Ahora bien, la expresión “diversidad funcional” es un logro político incuestionable en tanto no es la mera apropiación de un término biomédico, sino un neologismo que surgió de un colectivo activista (el Foro de Vida Independiente y Divertad) de personas que se identificaban con el término, en un momento en el que el paisaje discursivo en el contexto español estaba totalmente saturado por el modelo médico. Por eso, más allá de sus matices teóricos, es un potente marcador de identidad colectiva alrededor de un proyecto político emancipador, y eso tiene valor en sí mismo.
Centrándonos en el tema de la pandemia y la discapacidad, y desde la psicología, ¿cómo crees que ha afectado la situación vivida en los últimos dos años a las personas con discapacidad? ¿Ha sido su experiencia realmente diferente a la del resto? ¿Les ha afectado de manera particular?
Por un lado, las situaciones de violencia y precariedad experimentadas cotidianamente por las personas discapacitadas se acrecentaron durante la pandemia. Las vulneraciones en el ámbito de los cuidados, ya sea en una institución total o en el ámbito domiciliario, y el ambiente discursivo que nos situaba como un “colectivo de riesgo y desechable” tuvo efectos en las subjetividades de las personas discapacitadas. Reflexioné sobre ello en este artículo junto a Andrea García-Santesmases y Elena Prous.
Por otro lado, algunas personas vieron en el confinamiento una oportunidad para que la población capacitada experimentara las situaciones de aislamiento, de imposibilidad para improvisar y de restricción de movilidad que resultan cotidianas para tantas personas discapacitadas a causa de los entornos inaccesibles. Sin embargo, del mismo modo que ya hace años que las académicas de la discapacidad denuncian que los famosos “ejercicios de simulación de una discapacidad” dirigidos a incrementar la “empatía” son enormemente contraproducentes, creo que lo mismo ha pasado en esta ocasión. Para la mayoría capacitada, estos aspectos de la pandemia han sido una mera pesadilla de dos años de duración de la que ahora por fin despierta.
Ya para terminar, ¿cuáles son las lecciones para la compresión y la atención de la discapacidad en el futuro que podemos extraer de la experiencia de la pandemia de la Covid-19?
La pandemia nos ha demostrado que ciertas formas de organizar los cuidados (especialmente en el marco de instituciones totales) constituyen verdaderas políticas de muerte para aquellas vidas consideradas desechables. En este sentido, es urgente que las administraciones públicas escuchen las demandas del movimiento de vida independiente y ponga recursos para que las personas puedan escoger vivir en un domicilio, estudiar, trabajar, divertirse o descansar con los apoyos necesarios.

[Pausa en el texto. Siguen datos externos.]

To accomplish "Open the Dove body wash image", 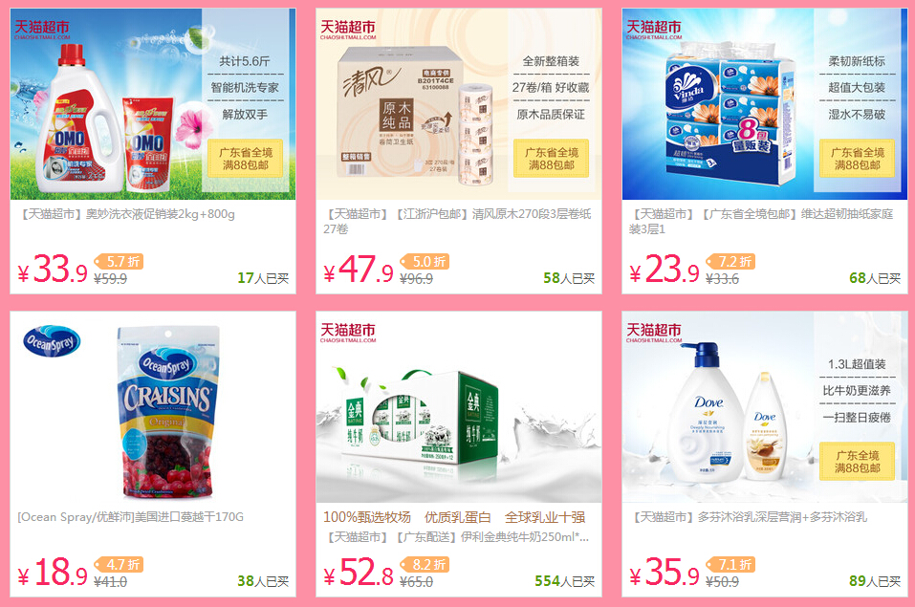I will pos(765,407).
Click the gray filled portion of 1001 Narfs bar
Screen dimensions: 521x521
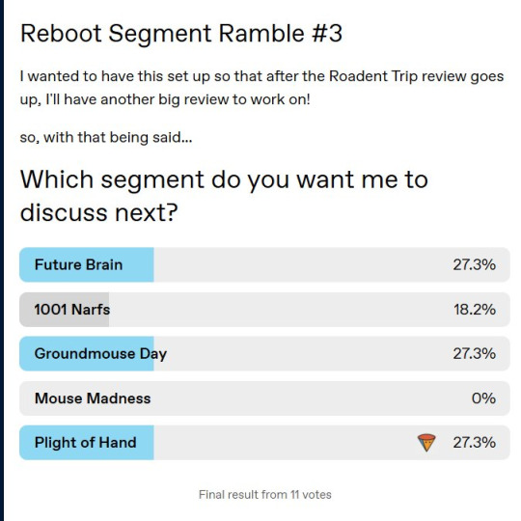click(x=64, y=310)
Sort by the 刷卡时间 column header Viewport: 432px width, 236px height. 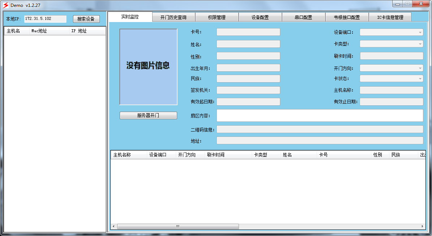click(x=228, y=155)
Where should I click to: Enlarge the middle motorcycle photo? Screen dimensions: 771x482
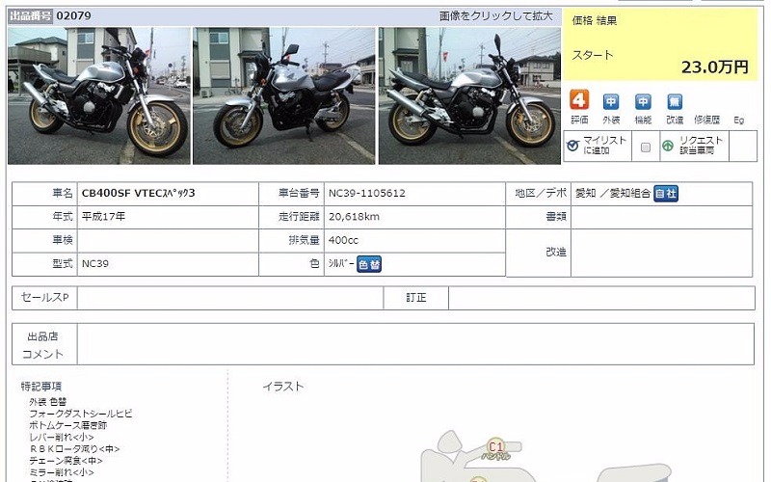tap(283, 95)

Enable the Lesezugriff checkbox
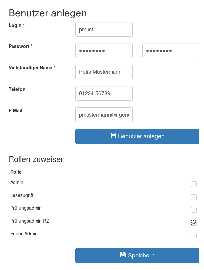tap(194, 197)
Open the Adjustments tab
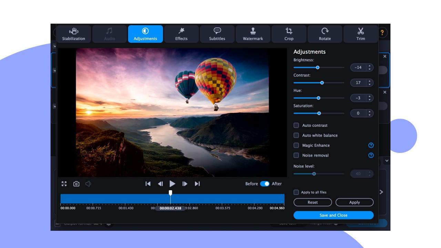Image resolution: width=441 pixels, height=248 pixels. (x=145, y=34)
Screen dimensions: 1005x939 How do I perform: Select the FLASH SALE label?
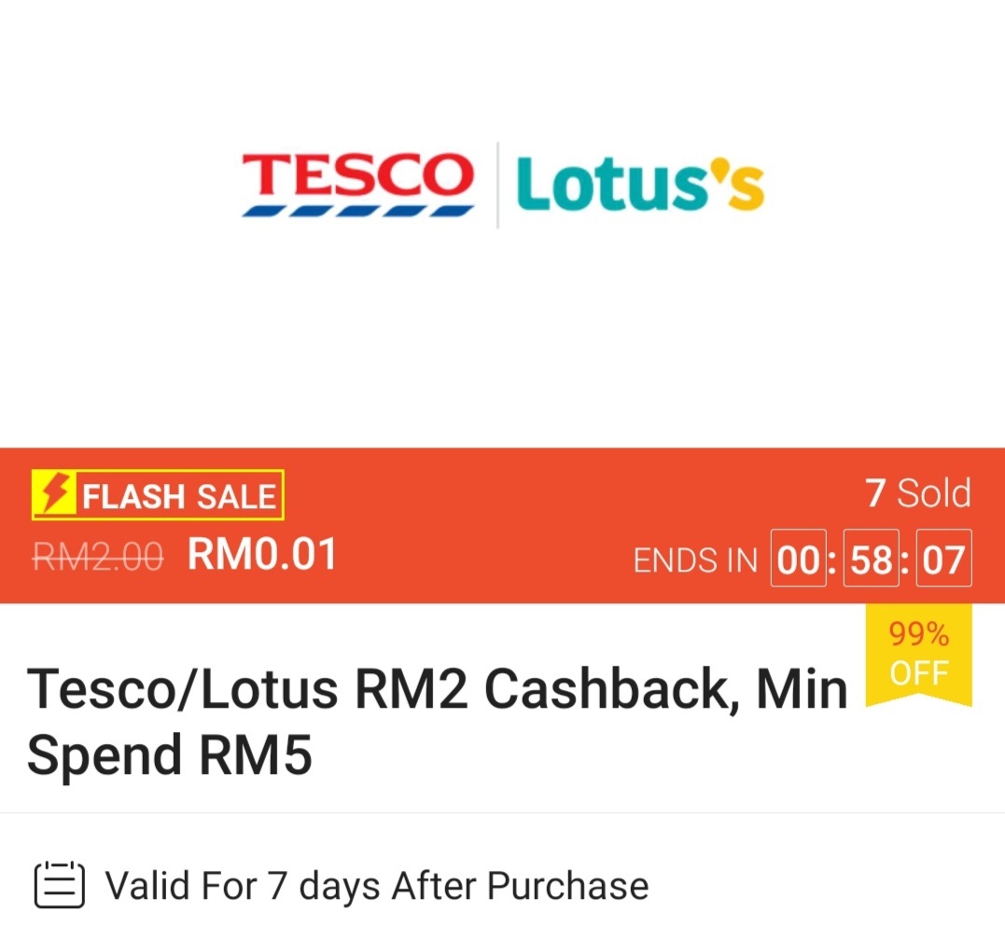pos(179,497)
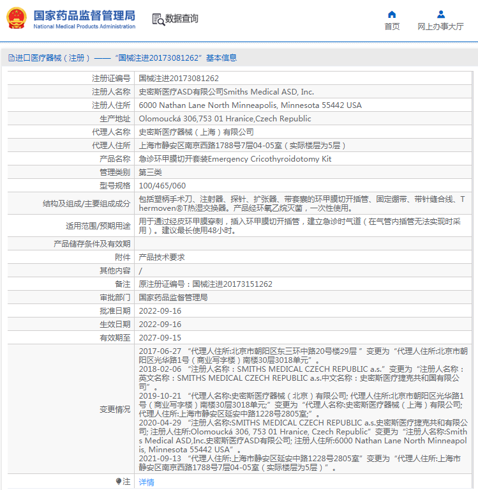Screen dimensions: 478x490
Task: Click the 首页 house icon
Action: [392, 14]
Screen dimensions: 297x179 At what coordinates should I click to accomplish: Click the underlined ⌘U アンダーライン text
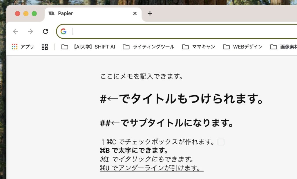151,168
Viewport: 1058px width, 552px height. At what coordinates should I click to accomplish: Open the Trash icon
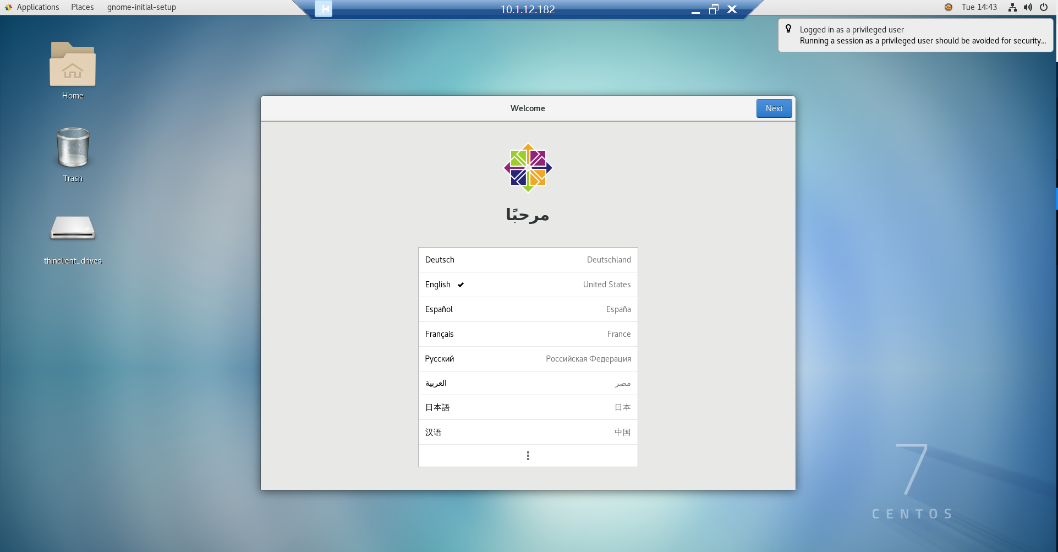click(x=72, y=149)

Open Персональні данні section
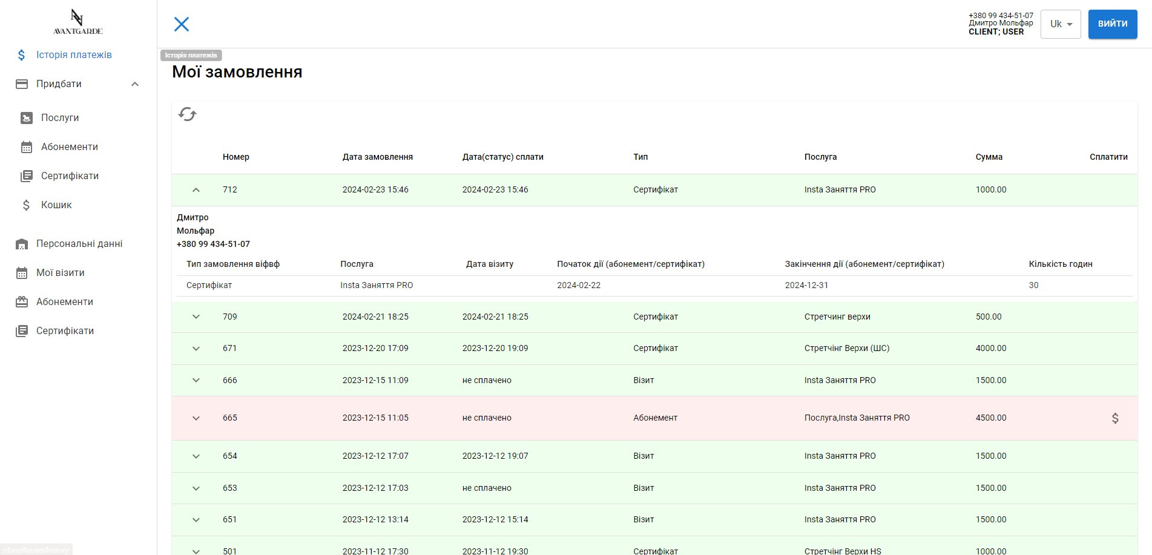click(x=79, y=244)
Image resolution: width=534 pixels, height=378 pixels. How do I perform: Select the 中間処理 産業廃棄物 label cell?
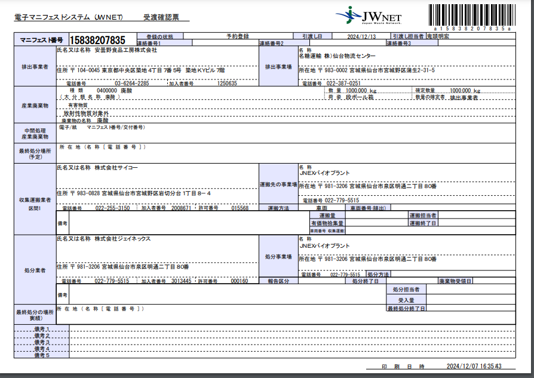tap(35, 133)
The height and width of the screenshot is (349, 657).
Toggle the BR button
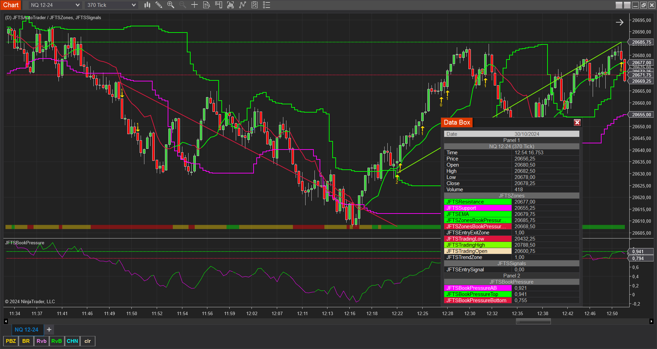tap(26, 341)
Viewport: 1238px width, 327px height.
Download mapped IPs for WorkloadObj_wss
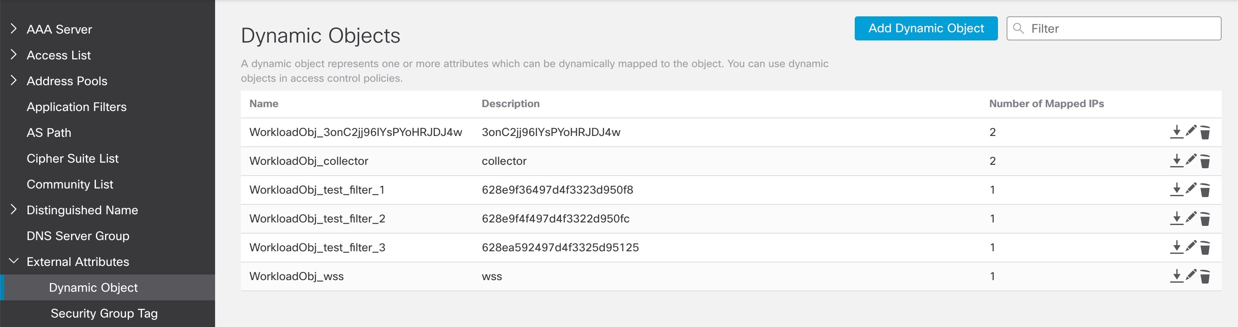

Ahora bien, no debemos olvidar que para que lleguen esos recursos materiales, es urgente la lucha simbólica por devenir “vidas que merecen ser vividas”. Esto requeriría un cambio radical, la obligación de repensar el capacitismo implícito en los mismísimos estándares que dictan lo que es un ser humano completo. De lo contrario, la historia se repetirá incesantemente.
Laura, muchas gracias por conceder esta entrevista a El Laboratorio.